= Christopher Finzi =

British orchestral conductor (1934–2019)

Christopher "Kiffer" Finzi (12 July 1934 — 28 November 2019) was a British orchestral conductor. He was the son of composer Gerald Finzi and artist Joy Finzi.

== Background ==
Born in Hampstead, London in 1934, Finzi was the elder of Gerald Finzi's two sons. Both he and his younger brother Nigel (1936–2010) attended Bedales School in Hampshire, where they were exposed to a liberal education and intellectual freedom much in line with their parents' own progressive outlook on the world. Finzi attended the Royal Academy of Music and embarked on a career as a freelance cellist. He became the conductor of the Newbury String Players after the death of his father who had founded the orchestra.

Like his father, the younger Finzi became a pacifist. As a conscientious objector he refused military service in 1955 and was briefly imprisoned before being allowed to do farm work. After his father's death in 1956, he helped his mother to establish the Finzi Trust and sustain Gerald Finzi's reputation. Their lifestyle was bohemian, living in a remote farmhouse.

== Marriage ==
Finzi married Hilary du Pré, a flautist, in 1961. They raised their four children, Theresa, Clare, Nicolette and Orlando, at Church Farm in Ashmansworth, Hampshire, the family home built by Finzi's parents. Du Pré's younger sister, the cellist Jacqueline du Pré, was part of their household during the 1970s.

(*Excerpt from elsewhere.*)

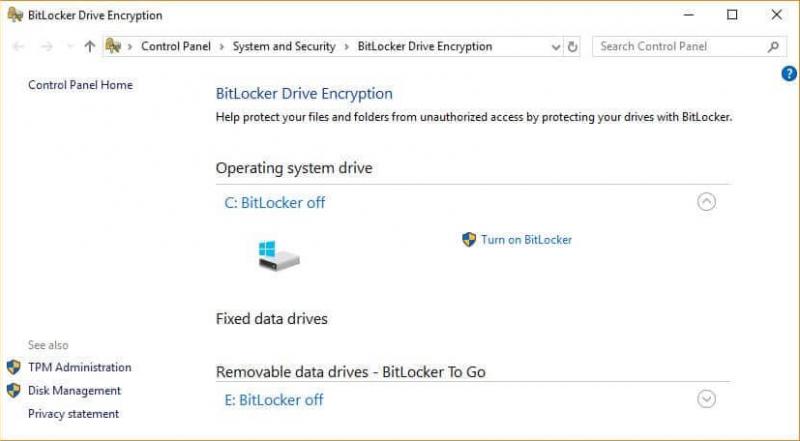Click the Turn on BitLocker link
Viewport: 800px width, 441px height.
click(527, 239)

Hilary du Pré's 1997 memoir, A Genius in the Family, written with her brother Piers du Pré, created controversy by asserting that Finzi had had an affair with his sister-in-law.

The 1998 film Hilary and Jackie, the plot of which was based on interviews with Hilary and Piers, told the same basic story and was also controversial.

== Later life ==
Finzi eventually turned his attention away from music to farming, establishing a poultry business at Ashmansworth. He and his wife operated a health food shop in Newbury, Berkshire.

He made several recordings in his capacity as a conductor, including a performance of Gerald Finzi's Dies Natalis and music by British composers Robin Milford and Edmund Rubbra. From 1971 to 1997, Finzi was resident conductor of the North Wiltshire Orchestra.

Finzi died in November 2019, aged 85.